KUTIPAN DOKUMEN
==================================================
Saturday, 20 November 2010

STOP PENGIRIMAN TKI KE LUAR NEGERI, MUNGKINKAH ?

Lelah sekali rasanya mengetahui pemberitaan mengenai nasib TKI selama ini. Berpuluh tahun lamanya, kisah pilu mengenai nasib TKI di negeri seberang terus terjadi. TKI, yang didominasi para perempuan asal desa ini rela merantau ke negeri tetangga hinga nun jauh di Arab sana, hanya untuk menjadi seorang pembantu rumah tangga ! Mereka rela menjalani profesi berat itu di negeri orang karena berpeluang dibayar jauh lebih tinggi ketimbang di negerinya sendiri.

Alih-alih menghilangkan kesan 'rendahnya' pekerjaan para TKI wanita ini, pada jaman pemerintahan orde baru, Mien Sugandhi, sampai-sampai Menteri UPW (Urusan Peranan Wanita) saat itu menyebutnya sebagai NAKERWA (Tenaga Kerja Wanita). Tapi in this case, apalah artinya sebuah nama bila nasib mereka tetap sama saja ? Para pekerja wanita ini kerap mengalami penyiksaan dan perlakukan buruk baik secara mental maupun fisik oleh para majikannya. Kisah ini tentu tidak semua mengalami, namun setiap kali terjadi pemberitaan mengenai korban penyiksaan TKI di luar negeri, mereka umumnya telah mengalami penyiksaan yang sangat brutal dan tidak manusiawi.
==================================================
[Catatan pencarian item]
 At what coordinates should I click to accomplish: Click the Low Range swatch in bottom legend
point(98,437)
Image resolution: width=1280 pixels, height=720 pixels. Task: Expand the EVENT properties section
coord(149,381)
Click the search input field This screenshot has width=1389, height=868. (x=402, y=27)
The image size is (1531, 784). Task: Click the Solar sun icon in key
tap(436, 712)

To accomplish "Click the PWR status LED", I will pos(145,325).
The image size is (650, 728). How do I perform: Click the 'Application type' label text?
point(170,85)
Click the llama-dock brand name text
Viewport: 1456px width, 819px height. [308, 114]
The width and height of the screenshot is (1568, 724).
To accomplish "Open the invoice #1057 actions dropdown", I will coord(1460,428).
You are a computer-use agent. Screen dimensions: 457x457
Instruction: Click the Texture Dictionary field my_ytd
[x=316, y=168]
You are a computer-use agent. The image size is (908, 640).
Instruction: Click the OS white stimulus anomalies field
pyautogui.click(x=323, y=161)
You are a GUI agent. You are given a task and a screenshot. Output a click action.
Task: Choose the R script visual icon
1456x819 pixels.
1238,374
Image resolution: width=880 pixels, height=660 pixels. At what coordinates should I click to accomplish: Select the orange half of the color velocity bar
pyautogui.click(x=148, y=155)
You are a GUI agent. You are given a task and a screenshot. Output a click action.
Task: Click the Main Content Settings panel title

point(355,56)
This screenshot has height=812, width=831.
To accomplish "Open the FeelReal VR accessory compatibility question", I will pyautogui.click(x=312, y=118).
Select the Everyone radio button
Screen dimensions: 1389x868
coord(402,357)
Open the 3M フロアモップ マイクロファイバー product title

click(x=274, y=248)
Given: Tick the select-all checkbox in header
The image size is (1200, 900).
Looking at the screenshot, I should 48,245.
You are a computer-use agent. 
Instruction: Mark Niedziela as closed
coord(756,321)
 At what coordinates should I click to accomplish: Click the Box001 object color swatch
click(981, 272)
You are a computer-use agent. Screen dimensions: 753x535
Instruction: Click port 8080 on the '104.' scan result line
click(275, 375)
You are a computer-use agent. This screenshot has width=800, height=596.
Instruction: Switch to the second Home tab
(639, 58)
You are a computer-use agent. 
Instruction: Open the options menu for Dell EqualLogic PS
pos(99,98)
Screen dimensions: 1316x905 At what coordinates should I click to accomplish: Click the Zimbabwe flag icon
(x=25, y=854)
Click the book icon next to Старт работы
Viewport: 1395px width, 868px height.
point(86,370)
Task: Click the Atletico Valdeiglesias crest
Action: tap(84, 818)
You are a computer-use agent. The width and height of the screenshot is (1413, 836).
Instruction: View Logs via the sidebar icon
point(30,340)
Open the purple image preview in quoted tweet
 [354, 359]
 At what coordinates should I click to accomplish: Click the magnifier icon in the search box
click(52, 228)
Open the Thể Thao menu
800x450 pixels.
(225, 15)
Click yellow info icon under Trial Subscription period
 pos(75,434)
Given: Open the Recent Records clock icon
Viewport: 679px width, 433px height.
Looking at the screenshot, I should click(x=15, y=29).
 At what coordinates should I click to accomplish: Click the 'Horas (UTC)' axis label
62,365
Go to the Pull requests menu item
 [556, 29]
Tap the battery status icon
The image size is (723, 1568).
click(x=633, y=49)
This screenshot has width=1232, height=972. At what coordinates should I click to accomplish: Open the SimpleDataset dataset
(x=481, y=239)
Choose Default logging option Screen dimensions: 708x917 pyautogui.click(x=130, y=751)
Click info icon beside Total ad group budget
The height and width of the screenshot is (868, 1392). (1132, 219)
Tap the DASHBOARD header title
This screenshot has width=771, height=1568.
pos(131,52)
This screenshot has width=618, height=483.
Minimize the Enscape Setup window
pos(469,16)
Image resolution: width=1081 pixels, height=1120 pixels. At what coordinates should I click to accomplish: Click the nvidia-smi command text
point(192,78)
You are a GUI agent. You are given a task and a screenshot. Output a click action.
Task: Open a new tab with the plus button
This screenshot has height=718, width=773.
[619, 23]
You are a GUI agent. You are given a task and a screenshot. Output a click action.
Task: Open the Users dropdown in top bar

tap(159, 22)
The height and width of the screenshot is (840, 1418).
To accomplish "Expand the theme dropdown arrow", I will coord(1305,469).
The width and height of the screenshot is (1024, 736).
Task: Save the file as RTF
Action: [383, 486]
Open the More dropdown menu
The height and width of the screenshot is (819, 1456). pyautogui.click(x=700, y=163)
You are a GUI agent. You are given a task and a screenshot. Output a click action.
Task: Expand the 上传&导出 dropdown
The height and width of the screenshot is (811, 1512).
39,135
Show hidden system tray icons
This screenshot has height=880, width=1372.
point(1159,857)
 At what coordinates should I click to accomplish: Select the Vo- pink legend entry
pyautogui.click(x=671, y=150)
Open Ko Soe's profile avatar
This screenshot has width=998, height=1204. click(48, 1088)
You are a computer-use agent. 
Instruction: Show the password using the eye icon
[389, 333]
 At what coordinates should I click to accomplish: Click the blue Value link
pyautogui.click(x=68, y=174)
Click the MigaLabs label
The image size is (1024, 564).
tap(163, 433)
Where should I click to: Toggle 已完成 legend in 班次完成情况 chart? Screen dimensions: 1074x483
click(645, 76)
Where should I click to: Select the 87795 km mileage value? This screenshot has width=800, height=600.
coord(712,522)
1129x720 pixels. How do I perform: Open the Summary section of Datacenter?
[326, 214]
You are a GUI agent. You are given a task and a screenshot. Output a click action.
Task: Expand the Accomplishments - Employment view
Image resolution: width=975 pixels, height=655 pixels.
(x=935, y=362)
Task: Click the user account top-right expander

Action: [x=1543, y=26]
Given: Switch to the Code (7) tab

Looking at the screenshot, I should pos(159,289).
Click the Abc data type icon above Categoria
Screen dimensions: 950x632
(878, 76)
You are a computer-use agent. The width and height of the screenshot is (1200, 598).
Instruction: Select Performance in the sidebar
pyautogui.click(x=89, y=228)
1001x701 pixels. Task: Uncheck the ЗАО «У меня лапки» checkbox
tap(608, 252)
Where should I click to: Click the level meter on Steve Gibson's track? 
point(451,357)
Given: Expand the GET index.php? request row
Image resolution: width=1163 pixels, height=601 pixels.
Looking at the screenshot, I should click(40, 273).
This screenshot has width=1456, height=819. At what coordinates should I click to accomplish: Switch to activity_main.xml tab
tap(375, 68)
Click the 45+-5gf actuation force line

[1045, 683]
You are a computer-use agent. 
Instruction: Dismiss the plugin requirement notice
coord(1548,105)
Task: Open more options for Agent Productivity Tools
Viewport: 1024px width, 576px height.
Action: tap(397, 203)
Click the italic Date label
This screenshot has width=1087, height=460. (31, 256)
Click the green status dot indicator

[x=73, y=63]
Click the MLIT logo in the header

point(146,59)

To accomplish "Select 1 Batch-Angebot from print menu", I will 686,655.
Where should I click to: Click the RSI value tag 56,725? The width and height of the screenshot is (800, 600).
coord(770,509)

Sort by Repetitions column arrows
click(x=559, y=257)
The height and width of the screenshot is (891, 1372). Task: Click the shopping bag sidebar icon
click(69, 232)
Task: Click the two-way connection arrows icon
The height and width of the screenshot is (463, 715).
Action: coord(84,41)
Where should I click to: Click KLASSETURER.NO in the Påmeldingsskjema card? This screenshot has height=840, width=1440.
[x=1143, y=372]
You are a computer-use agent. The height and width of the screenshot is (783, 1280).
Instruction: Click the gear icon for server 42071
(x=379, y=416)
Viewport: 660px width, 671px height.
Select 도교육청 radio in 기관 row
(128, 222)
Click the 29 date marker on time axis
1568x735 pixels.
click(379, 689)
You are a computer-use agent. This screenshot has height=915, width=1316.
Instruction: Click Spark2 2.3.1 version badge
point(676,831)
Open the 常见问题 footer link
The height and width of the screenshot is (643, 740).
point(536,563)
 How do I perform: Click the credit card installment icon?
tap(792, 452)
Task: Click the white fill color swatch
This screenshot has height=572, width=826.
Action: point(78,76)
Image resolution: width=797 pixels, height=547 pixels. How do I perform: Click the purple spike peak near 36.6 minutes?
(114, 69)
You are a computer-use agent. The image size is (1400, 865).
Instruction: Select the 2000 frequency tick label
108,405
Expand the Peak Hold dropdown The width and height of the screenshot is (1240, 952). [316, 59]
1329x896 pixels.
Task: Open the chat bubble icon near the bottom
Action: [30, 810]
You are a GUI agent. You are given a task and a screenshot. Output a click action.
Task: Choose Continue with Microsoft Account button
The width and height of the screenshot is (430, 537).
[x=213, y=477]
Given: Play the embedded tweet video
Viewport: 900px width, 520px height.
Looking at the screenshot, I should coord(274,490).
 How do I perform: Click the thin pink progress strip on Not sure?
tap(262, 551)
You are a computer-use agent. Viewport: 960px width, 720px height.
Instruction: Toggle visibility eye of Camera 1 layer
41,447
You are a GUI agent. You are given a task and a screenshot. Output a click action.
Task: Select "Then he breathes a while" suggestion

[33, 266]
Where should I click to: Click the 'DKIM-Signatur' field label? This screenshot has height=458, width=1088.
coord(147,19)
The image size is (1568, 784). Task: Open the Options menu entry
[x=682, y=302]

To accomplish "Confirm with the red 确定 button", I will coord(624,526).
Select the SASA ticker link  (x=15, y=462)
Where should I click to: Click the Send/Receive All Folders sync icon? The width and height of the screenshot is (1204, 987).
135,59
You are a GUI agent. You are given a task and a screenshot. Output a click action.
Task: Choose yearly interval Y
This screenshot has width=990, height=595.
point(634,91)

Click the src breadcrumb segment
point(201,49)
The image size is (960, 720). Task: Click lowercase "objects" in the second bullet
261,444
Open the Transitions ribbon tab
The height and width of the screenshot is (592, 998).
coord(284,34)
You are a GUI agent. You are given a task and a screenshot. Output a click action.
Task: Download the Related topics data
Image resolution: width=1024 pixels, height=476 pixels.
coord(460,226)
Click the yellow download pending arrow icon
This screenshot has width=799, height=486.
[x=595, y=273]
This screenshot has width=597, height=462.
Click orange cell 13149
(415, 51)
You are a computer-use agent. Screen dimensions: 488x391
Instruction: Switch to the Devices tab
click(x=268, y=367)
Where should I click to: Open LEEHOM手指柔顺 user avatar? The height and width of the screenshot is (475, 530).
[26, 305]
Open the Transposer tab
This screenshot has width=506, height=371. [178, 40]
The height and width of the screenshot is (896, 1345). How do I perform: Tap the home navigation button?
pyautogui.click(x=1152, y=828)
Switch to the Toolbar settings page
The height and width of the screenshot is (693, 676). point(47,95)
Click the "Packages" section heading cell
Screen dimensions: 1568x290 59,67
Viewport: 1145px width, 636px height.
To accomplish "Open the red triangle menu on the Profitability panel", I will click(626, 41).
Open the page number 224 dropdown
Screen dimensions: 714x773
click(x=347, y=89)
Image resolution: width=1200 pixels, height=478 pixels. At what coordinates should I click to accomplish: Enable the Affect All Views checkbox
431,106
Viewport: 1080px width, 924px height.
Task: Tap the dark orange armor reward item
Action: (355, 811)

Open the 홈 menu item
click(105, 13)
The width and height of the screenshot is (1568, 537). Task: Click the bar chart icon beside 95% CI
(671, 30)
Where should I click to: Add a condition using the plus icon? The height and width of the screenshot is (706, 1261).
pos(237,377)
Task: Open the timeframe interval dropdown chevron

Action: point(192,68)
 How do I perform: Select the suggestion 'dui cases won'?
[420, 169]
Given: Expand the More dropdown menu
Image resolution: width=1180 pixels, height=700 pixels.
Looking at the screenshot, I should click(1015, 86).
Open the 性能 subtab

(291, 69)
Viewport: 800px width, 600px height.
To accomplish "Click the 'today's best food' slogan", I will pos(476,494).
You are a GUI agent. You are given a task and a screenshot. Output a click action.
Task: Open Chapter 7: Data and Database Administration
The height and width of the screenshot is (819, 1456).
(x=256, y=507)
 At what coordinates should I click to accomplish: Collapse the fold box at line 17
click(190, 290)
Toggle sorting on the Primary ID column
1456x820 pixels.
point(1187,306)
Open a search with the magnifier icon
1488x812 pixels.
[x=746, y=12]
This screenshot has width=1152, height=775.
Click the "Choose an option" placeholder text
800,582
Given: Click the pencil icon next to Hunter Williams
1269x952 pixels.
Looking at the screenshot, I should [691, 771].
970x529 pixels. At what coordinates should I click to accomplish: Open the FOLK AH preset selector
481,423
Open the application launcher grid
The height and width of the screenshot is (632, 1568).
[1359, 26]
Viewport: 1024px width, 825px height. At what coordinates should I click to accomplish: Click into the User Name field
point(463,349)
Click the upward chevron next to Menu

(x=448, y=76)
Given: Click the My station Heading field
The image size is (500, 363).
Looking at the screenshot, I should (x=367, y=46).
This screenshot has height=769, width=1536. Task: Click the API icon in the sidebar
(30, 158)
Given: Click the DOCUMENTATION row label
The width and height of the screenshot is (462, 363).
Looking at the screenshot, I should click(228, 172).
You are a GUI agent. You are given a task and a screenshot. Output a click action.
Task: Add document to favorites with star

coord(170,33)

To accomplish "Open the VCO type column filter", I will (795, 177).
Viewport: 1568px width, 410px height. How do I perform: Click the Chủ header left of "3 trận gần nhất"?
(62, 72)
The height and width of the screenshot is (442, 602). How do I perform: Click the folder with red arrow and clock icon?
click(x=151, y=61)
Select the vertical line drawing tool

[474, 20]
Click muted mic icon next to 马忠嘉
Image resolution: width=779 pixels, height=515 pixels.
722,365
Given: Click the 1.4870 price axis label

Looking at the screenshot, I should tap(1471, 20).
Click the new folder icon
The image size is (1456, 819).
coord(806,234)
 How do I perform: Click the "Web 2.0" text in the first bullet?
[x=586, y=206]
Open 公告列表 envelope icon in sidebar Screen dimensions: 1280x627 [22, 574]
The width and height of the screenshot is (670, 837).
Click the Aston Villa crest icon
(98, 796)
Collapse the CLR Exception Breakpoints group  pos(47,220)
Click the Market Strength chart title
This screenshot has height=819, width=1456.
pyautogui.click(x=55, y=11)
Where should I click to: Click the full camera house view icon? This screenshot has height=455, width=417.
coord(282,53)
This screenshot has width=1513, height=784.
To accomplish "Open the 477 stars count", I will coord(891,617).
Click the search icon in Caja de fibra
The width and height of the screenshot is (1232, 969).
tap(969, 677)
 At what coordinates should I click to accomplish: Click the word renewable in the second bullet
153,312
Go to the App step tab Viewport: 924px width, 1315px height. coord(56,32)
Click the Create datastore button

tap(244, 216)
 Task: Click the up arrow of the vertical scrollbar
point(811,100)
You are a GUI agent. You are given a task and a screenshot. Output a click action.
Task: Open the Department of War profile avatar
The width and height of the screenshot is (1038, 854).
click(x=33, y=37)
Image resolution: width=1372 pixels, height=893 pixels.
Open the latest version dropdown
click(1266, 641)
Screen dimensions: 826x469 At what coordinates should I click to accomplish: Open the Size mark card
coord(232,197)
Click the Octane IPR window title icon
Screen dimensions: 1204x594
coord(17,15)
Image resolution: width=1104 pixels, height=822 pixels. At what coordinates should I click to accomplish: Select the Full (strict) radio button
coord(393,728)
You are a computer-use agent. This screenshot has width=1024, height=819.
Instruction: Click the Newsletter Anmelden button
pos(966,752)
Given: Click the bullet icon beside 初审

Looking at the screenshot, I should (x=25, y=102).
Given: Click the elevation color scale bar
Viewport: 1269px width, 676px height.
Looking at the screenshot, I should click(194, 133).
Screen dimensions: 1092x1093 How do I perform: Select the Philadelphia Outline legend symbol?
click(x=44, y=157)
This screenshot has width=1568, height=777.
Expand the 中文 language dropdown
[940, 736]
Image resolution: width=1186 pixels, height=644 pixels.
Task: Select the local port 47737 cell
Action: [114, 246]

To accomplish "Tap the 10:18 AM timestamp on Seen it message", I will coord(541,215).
==================================================
PERMINTAAN TERTULIS 1
Jawab pertanyaan berikut berdasarkan tulisan tentang nasib TKI:
(a) TKI didominasi oleh siapa?
(b) Profesi apa yang mereka jalani di negeri orang?
(c) Sebutan apa yang diberikan Menteri UPW pada masa orde baru kepada para TKI wanita?
PERMINTAAN TERTULIS 2
Tentukan apakah setiap pernyataan di bawah ini sesuai dengan tulisan tentang nasib TKI. Jawab ya atau tidak, lalu kutip kata-kata dari tulisan itu yang menjadi penentunya.
(a) Para TKI berpeluang mendapat bayaran lebih tinggi di luar negeri daripada di negerinya sendiri.
(b) Semua TKI mengalami penyiksaan oleh majikannya.
(c) Kisah pilu tentang nasib TKI baru muncul beberapa tahun terakhir.
PERMINTAAN TERTULIS 3
Tuliskan lanjutan tulisan tentang nasib TKI, dimulai setelah kalimat terakhirnya.
Item-item tersebut tidak berhubungan dengan tulisan tentang nasib TKI.

HASIL TUGAS 1
(a) Para perempuan asal desa.
(b) Pembantu rumah tangga.
(c) NAKERWA (Tenaga Kerja Wanita).

HASIL TUGAS 2
(a) Ya: "berpeluang dibayar jauh lebih tinggi ketimbang di negerinya sendiri"
(b) Tidak: "Kisah ini tentu tidak semua mengalami"
(c) Tidak: "Berpuluh tahun lamanya, kisah pilu mengenai nasib TKI di negeri seberang terus terjadi"

HASIL TUGAS 3
Dihujami dengan hinaan dan tidak menerima bayaran selama berbulan-bulan bahkan bertahun-tahun bisa jadi itu adalah penyiksaan yang paling ringan. Namun yang lebih menyedihkan lagi, begitu banyak kisah para TKI ini yang mengalami pemukulan hingga cacat permanen, tidak diberi makan, disiram air panas, disuruh meminum air kencingnya sendiri, makan makanan basi, dikurung, diperkosa hingga dibunuh adalah kisah-kisah nyata lain yang sangat memilukan yang dialami oleh mereka. Tak jarang para TKI pun bunuh diri akibat tak mampu lagi menahan derita itu atau mati berkalang tanah, akibat mempertahankan harga dirinya dan memilih loncat dari ketinggian apartemen para majikannya ....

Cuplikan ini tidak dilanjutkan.